JavisDiT: Joint Audio-Video Diffusion Transformer with Hierarchical Spatio-Temporal Prior Synchronization

Imagine you are directing a movie. In the old days, you'd film the scene first, then hire a sound editor to come in later and try to match the sound effects to the action. Sometimes the door slam happens a split second too late, or the dog barks before it even opens its mouth. It feels "off."

JavisDiT is like a brand-new, super-intelligent director who doesn't just film and edit separately. Instead, they dream the entire scene into existence all at once, ensuring that every sound matches the movement perfectly from the very first frame.

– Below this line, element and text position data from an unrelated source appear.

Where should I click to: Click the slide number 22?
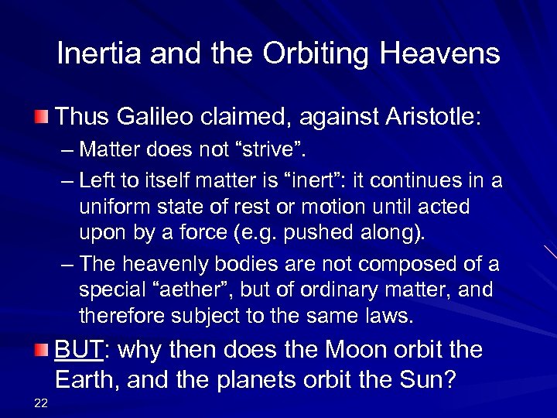point(41,399)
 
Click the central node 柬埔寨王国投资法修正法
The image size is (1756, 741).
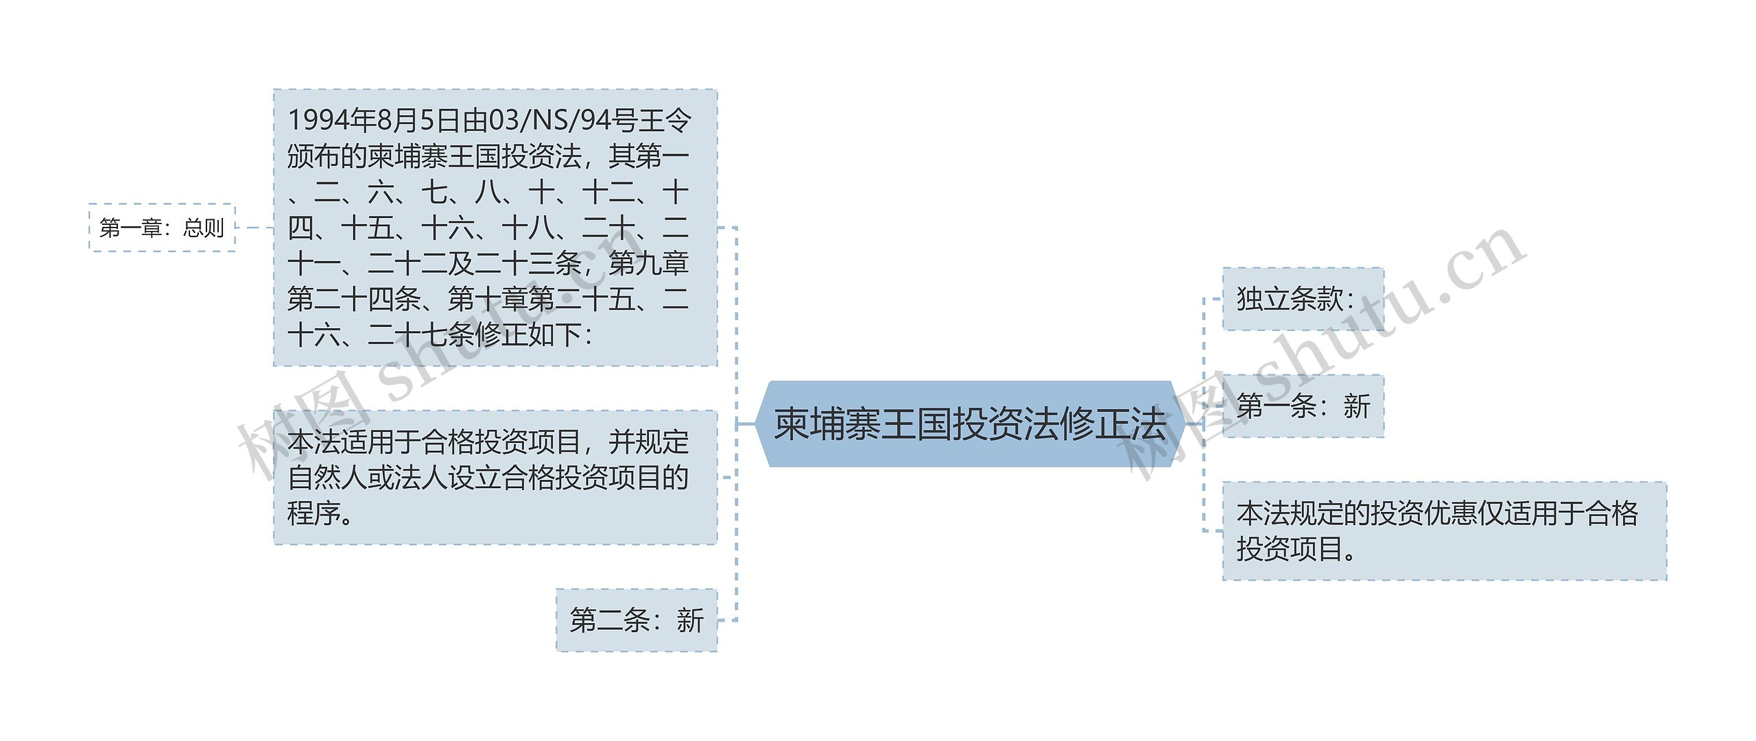(970, 424)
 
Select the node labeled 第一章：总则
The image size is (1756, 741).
(162, 228)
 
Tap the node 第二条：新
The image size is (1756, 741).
(637, 620)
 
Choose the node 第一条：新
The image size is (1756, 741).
(1303, 406)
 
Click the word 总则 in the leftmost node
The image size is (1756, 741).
(204, 228)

Here is a simple breakdown of how this paper achieves that magic:

1. The Core Idea: The "Dual-Brain" Director

Most AI systems today are like a two-person team: one person makes the video, and another person tries to guess the sound later. They often miss the beat.

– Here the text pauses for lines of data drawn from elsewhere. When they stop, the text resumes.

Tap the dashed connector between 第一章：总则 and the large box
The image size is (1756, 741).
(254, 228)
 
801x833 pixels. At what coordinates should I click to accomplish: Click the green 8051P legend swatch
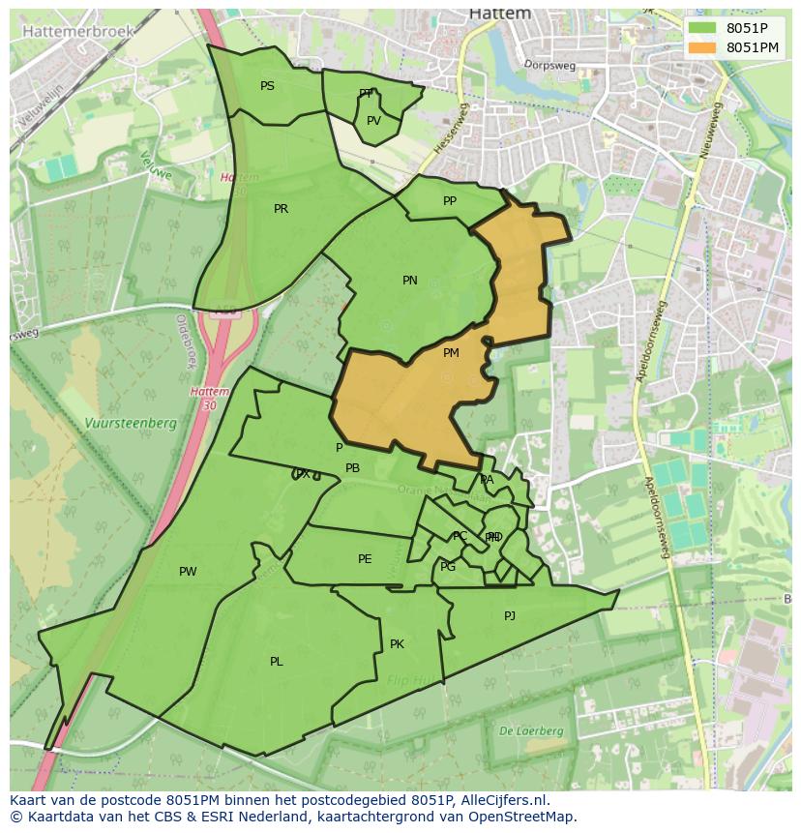point(703,28)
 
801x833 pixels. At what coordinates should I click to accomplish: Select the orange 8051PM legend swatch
point(703,47)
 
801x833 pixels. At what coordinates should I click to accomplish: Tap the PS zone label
point(267,86)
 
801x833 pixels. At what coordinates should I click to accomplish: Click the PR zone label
point(281,209)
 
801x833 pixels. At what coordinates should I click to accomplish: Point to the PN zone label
point(410,281)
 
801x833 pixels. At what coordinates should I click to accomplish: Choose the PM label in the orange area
point(451,353)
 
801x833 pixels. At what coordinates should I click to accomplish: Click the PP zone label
point(450,201)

JavisDiT is a single "brain" (a Diffusion Transformer) that has two hands working in perfect unison. When it thinks of a "robot fighting a dog," it doesn't just draw the robot; it simultaneously "hears" the mechanical whirring and the dog's squeak. It generates the picture and the sound together, so they are naturally locked in sync.

2. The Secret Sauce: The "Spatio-Temporal GPS"

The biggest challenge is synchronization. If a car drives by on the left, the engine noise should come from the left and start exactly when the car appears.

The paper introduces a special module called HiST-Sypo. Think of this as a GPS and a Script Supervisor rolled into one.

The GPS (Spatial): It tells the AI where things are happening. "The dog is in the bottom right corner."
The Script Supervisor (Temporal): It tells the AI when things happen. "The dog starts barking at second 2 and stops at second 4."

Instead of just guessing, the AI uses this "GPS" to guide the generation. It's like a conductor waving a baton, telling the visual orchestra and the audio orchestra exactly when to play their notes so they never clash.

3. The New Playground: "JavisBench"

To test if their new director was actually good, the authors realized the old test tracks were too easy. Imagine testing a race car driver only on a straight, empty road. They might look fast, but they can't handle a curve.

Existing tests only had simple videos (like a person dancing or a bird chirping). Real life is messy: a busy street with cars honking, people talking, and dogs barking all at once.

So, they built JavisBench.

What is it? A massive library of over 10,000 complex video clips with text descriptions.
Why is it special? It includes "chaos." It has scenes with multiple sounds happening at the same time (simultaneous events) and sounds coming from off-screen. It's the "final exam" for AI video generation.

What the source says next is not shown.